*Compito da svolgere:*
Continua l'intervista a Dario sui suoi due libri, riprendendo subito dopo l'ultima domanda.

*Estratto della pagina:*

Ciao Dario, raccontaci qualcosa di te:

Grazie al Quotidiano Nazionale per questa importante opportunità. Sono nato e vivo da sempre nel sud-est di Milano. Pur essendo arrivato alla soglia dei 45 anni, dentro, mi sento ancora un ragazzo. Dopo un diploma in Ragioneria e una laurea in Scienze Politiche, una multinazionale che si occupa di risorse umane mi ha assunto come addetto al rilevamento delle presenze: tuttora ricopro questo ruolo, tra gli inevitabili alti e bassi di un lungo percorso professionale. Mi definisco una persona socievole, curiosa e aperta sempre a nuove esperienze. Coltivo autentiche passioni, come la pratica del tennis tavolo e lo studio della storia contemporanea.

Con Diario di un perdente di successo e Nuove storie di un perdente di successo che cosa hai voluto raccontare?

Ho voluto tracciare il percorso di una persona che ha vissuto un’esistenza all’apparenza normale, costellata però di episodi meritevoli di essere descritti. Non è da tutti essere cresciuti all’interno di una famiglia da “Mulino Bianco”, oppure il poter essere accompagnati da amicizie da “Libro Cuore”. In entrambi gli scritti c’è un mix tra eventi positivi e negativi, conditi, laddove possibile, con un pizzico di autoironia. I Diari, oltre che per i lettori, sono rivolti a quanti hanno percorso una parte della loro esistenza con me; in alcuni casi, la citazione era doverosa, e se la sono proprio meritata. In fondo, come scriveva Ugo Foscolo “un uomo non muore mai, se c’è qualcuno che lo ricorda”.

 

Che segno vuole lasciare con questi libri nei lettori?

Il messaggio principale è di speranza, legato al personale convincimento che la vita valga comunque la pena di essere vissuta, nonostante i lutti e le delusioni che, purtroppo, spesso ci accompagnano. La mia testimonianza vuole essere di supporto per quanti faticano a riprendersi dai momenti bui, perché in fondo al tunnel c’è sempre la luce.

Che relazione c’è tra la scrittura e la società?

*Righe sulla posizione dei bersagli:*
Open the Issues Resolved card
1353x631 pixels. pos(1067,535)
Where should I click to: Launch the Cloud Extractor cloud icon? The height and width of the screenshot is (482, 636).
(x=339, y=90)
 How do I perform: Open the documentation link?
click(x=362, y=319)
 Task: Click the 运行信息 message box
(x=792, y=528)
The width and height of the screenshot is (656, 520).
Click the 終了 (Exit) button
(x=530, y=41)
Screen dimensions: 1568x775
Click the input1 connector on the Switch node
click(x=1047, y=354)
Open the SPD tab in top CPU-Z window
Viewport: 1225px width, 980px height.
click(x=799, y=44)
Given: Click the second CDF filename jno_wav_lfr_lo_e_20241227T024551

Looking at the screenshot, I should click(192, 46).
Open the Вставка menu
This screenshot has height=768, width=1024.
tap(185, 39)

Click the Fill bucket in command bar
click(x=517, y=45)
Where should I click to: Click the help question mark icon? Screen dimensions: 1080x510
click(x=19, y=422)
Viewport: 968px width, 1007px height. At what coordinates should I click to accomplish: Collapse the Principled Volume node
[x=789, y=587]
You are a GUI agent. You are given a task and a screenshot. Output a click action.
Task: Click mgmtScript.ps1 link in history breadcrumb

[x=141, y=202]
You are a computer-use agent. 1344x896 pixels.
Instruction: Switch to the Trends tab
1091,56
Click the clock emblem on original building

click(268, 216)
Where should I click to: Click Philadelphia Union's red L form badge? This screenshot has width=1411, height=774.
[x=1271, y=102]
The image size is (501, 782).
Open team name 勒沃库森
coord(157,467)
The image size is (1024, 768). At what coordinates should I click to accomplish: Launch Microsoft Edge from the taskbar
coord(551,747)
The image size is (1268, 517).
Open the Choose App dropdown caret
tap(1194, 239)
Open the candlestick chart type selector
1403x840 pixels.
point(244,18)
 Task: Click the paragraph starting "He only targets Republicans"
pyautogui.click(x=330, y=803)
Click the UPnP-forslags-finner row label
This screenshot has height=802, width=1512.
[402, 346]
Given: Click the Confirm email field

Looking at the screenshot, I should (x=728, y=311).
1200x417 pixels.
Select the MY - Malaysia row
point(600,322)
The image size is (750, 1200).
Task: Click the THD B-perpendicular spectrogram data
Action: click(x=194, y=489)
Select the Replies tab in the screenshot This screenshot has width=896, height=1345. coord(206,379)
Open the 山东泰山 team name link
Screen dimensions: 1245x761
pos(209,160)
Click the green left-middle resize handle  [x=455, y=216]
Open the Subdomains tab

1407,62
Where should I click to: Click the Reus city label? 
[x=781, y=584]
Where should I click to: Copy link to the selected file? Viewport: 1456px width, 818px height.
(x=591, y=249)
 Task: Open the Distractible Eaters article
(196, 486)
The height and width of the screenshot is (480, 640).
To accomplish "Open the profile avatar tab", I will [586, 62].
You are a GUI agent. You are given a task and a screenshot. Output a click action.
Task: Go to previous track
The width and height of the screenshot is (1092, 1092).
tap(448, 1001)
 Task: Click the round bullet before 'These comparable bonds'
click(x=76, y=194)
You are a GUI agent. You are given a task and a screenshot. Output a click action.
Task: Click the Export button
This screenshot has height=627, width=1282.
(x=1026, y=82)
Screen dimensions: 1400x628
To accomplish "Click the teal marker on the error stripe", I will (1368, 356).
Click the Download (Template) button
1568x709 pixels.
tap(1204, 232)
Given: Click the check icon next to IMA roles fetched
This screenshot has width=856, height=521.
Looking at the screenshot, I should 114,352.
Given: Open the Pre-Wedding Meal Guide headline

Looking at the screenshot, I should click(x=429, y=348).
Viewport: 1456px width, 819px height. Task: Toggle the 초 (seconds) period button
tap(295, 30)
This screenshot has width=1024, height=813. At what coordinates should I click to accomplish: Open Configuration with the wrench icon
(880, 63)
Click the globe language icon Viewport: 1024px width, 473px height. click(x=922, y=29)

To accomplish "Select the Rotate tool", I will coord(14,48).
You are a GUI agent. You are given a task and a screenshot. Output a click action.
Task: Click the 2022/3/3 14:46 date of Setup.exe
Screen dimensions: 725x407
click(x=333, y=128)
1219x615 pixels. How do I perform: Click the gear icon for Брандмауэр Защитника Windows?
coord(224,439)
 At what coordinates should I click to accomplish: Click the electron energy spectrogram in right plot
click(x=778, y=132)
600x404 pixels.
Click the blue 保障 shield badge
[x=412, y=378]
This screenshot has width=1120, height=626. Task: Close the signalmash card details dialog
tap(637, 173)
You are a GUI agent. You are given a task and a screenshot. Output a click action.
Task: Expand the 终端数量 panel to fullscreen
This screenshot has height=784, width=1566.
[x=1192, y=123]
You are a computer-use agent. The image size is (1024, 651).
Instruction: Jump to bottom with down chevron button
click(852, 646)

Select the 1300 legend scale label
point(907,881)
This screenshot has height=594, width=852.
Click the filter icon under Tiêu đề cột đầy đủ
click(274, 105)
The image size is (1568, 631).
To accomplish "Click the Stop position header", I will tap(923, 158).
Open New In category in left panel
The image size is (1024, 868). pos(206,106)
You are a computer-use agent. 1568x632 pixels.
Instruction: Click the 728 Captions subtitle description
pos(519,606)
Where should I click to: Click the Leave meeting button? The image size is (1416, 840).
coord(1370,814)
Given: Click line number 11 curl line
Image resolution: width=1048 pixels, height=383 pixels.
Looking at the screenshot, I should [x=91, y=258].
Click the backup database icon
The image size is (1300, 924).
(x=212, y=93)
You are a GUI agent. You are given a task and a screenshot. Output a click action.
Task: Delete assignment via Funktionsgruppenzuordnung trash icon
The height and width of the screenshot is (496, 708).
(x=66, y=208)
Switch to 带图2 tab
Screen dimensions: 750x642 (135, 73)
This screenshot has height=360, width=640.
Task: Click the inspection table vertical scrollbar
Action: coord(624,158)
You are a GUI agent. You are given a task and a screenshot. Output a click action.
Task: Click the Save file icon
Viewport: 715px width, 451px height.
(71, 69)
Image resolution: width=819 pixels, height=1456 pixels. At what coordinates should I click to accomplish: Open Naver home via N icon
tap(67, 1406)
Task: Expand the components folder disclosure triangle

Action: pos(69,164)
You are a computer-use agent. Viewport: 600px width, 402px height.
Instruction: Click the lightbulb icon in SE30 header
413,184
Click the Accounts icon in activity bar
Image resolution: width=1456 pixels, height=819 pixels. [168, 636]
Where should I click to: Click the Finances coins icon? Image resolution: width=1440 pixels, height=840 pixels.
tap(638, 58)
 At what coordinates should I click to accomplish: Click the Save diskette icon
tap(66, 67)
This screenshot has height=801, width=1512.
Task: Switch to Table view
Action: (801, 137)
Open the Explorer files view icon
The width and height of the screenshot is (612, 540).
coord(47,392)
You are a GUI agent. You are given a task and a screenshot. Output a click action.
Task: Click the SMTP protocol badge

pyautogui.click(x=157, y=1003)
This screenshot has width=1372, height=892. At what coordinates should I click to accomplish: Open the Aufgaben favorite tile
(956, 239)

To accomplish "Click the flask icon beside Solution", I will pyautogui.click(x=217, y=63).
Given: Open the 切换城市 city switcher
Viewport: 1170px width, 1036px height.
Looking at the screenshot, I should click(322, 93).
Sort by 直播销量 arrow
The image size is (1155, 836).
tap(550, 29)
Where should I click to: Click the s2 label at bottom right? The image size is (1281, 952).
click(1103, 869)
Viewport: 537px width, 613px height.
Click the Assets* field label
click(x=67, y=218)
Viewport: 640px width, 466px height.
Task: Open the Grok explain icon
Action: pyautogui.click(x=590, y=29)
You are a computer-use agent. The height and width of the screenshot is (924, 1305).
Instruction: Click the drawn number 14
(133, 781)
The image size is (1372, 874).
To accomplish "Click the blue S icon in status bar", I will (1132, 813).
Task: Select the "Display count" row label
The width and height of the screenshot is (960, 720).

*Soluzione:*
La scrittura è una componente fondamentale della nostra comunicazione ed è alla base della costituzione della società. In un’epoca contrassegnata dallo strapotere dei Social Networks, chiunque scrive, anche un semplice post, potrebbe diventare un opinion leader. Per questo motivo cerco sempre di essere attento ai contenuti, mostrando elementi del quotidiano che possano fare sorridere, come una padella sfondata o un’improbabile ricetta culinaria. Apprezzo chi ha il coraggio di schierarsi pubblicamente, solo però se lo fa con garbo, senza offendere quanti potrebbero pensarla diversamente. La scrittura deve diventare l’occasione per il confronto, non per lo scontro. Come Sandro Pertini ricordava ai proprio avversari: “io combatto la tua idea che è contraria alla mia, ma sono pronto a battermi al prezzo della vita perché tu la tua idea la possa esprimere sempre, liberamente”.

Che cosa ti piace leggere?

Il mio genere preferito è il romanzo storico, in particolare se ambientato nelle guerre mondiali. Mi sembra di rivivere le vicende in prima persona, come se fossi catapultato indietro dalla macchina del tempo. Leggo poi romanzi polizieschi, autobiografie, narrativa introspettiva e chicklit. Di fatto, ho una preclusione di sorta solo per il fantasy, magari perché sotto sotto provo un po’ d’invidia per gli scrittori in grado di creare dal nulla scenari al di fuori della mia immaginazione.

Chi sono i tuoi scrittori di riferimento?

Ho avuto la fortuna di avere una mamma accanita lettrice. Già da piccolo, mi ha trasmesso la passione per i grandi classici francesi (Guy de Maupassant, Victor Hugo e Jules Verne, in particolare), russi (Tolstoj e Dostoevskij) e ovviamente, italiani. Quando torno nella casa natìa, rimango affascinato da “Il gattopardo” di Tomasi di Lampedusa, e non è raro che lo riapra nuovamente per leggerne qualche passo. Essendo entrato nel circuito degli autori emergenti, posso dire di aver trovato delle perle rare all’interno di esso, tanto dal punto di vista umano quanto della scrittura: non faccio nomi, loro lo sanno, basta vedere le foto da me postate in occasione del recente Salone del Libro di Torino.

Quali sono le difficoltà che hai incontrato durante il percorso di scrittura di questi due libri?

Potrà sembrare banale, ma lo scoglio più difficile è stato quello legato all’utilizzo dei tempi verbali. Nella stesura del secondo libro, memore degli errori trovati nel primo, mi sono avvalso della collaborazione di una editor professionista, Rosa Gargiulo, che non smetterò mai di ringraziare. Contrariamente a quanto taluni potrebbero pensare, grazie alla super memoria tramandatami da mia mamma, mi è risultato abbastanza naturale imprimere su carta accadimenti di un passato…non troppo recente.

 

Progetti futuri?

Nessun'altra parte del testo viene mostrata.